在 word-level NMT 有許多人加入額外的特徵取得更好效果，但還沒有人在 character-level NMT 加入過額外特徵。在這篇論文中，作者在 character-level NMT 中加入了中文字的部首 (radical) 作為額外特徵，有效提升了翻譯效果。

在 WAT2016 Japanese-Chinese scientific paper excerpt corpus (ASPEC-JC) 這個資料集上訓練，得到了兩個方面的進步:

Perplexity
BLEU

Introduction

Logogram problem

Word-level NMT 的最大缺陷是架構造成的 vocabulary size 限制，另外在一些語言中 (例如中文和日文) 要獲得 uniformed correct word segmentation 是較為困難的，因為這些語言的文字 (words) 在書寫上是無法分割的。

一個語言的 character 則比 word 數量要少，且被廣泛應用在不同領域中，展示出 character-level 的優勢。接著又出現了介於 character 和 word 之間的 subword，將一個 word 拆成多個 characters 組成。
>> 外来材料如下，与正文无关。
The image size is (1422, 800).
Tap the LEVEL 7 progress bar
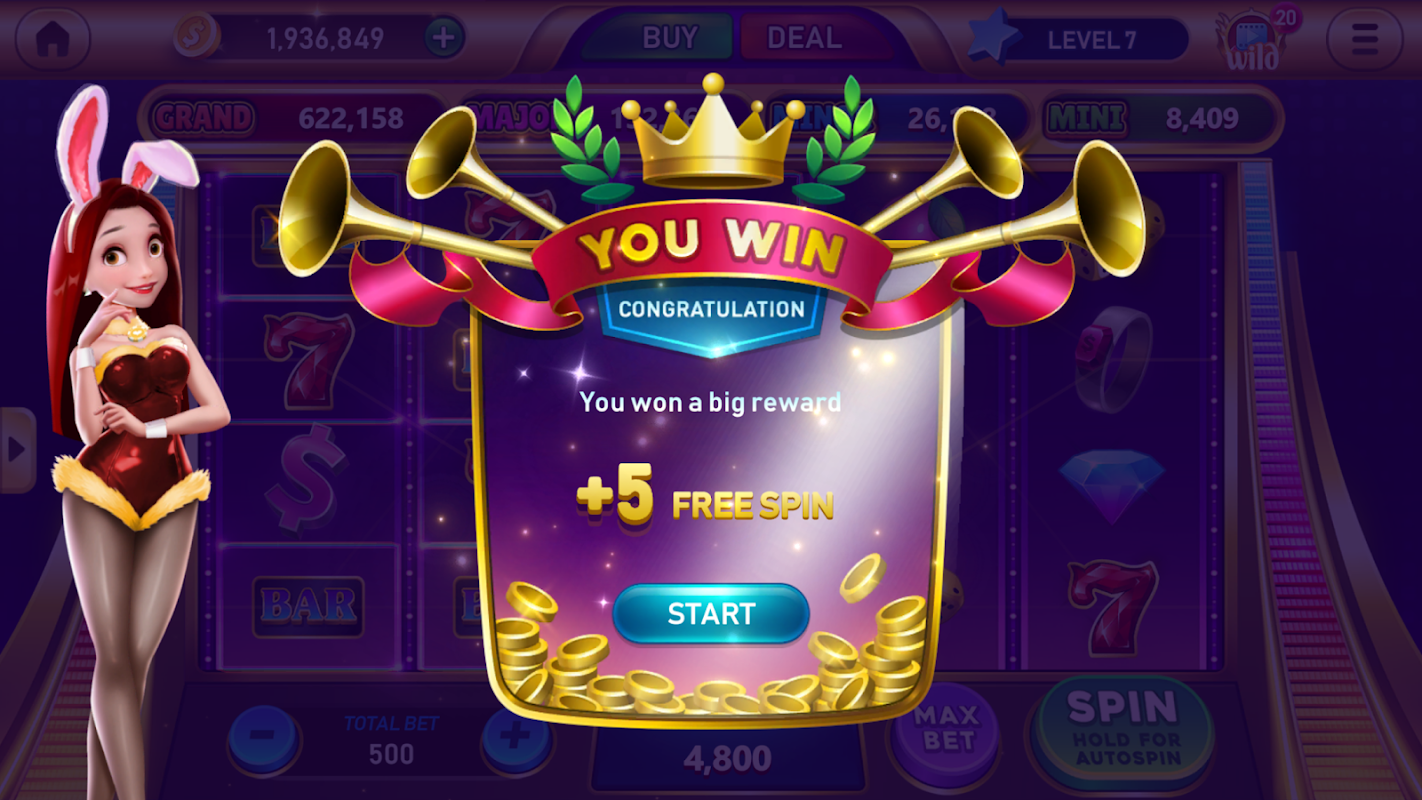[1090, 40]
但中文字、日文漢字等屬於 logograms，指的是文字即代表了某樣事物的意義，所以非常難將這類文字 (word) 拆成 subword。

Feature selection

在 word-level NMT 的領域中，有許多人加入了額外的特徵來提升結果，例如 POS tags, lemmas 等，論文中認為 radical 也能作為 character-level NMT 的特徵，幫助增加效能。

在中文漢字當中，有 80% 以上都是音義複合 (phono-semantic compounds)，其中的 semantic 部分給予文字意義，而 phonetic 部分給予文字讀音。例如國字 "鐵" 的部首 (radical) "釒"，在日文中同樣也代表了 metal 的含義，在不包含上下文的情況下就已經提供了國字的意義。所以將部首 (radical) 作為 finer grained semantic units 的特徵一起訓練，或許能增加翻譯的表現。

Baseline

這篇論文以 WAT2016 發表的系統當作比較對象 (baseline)，使用了 encoder-decoder with attention 做為基礎的架構，並改為 character-level。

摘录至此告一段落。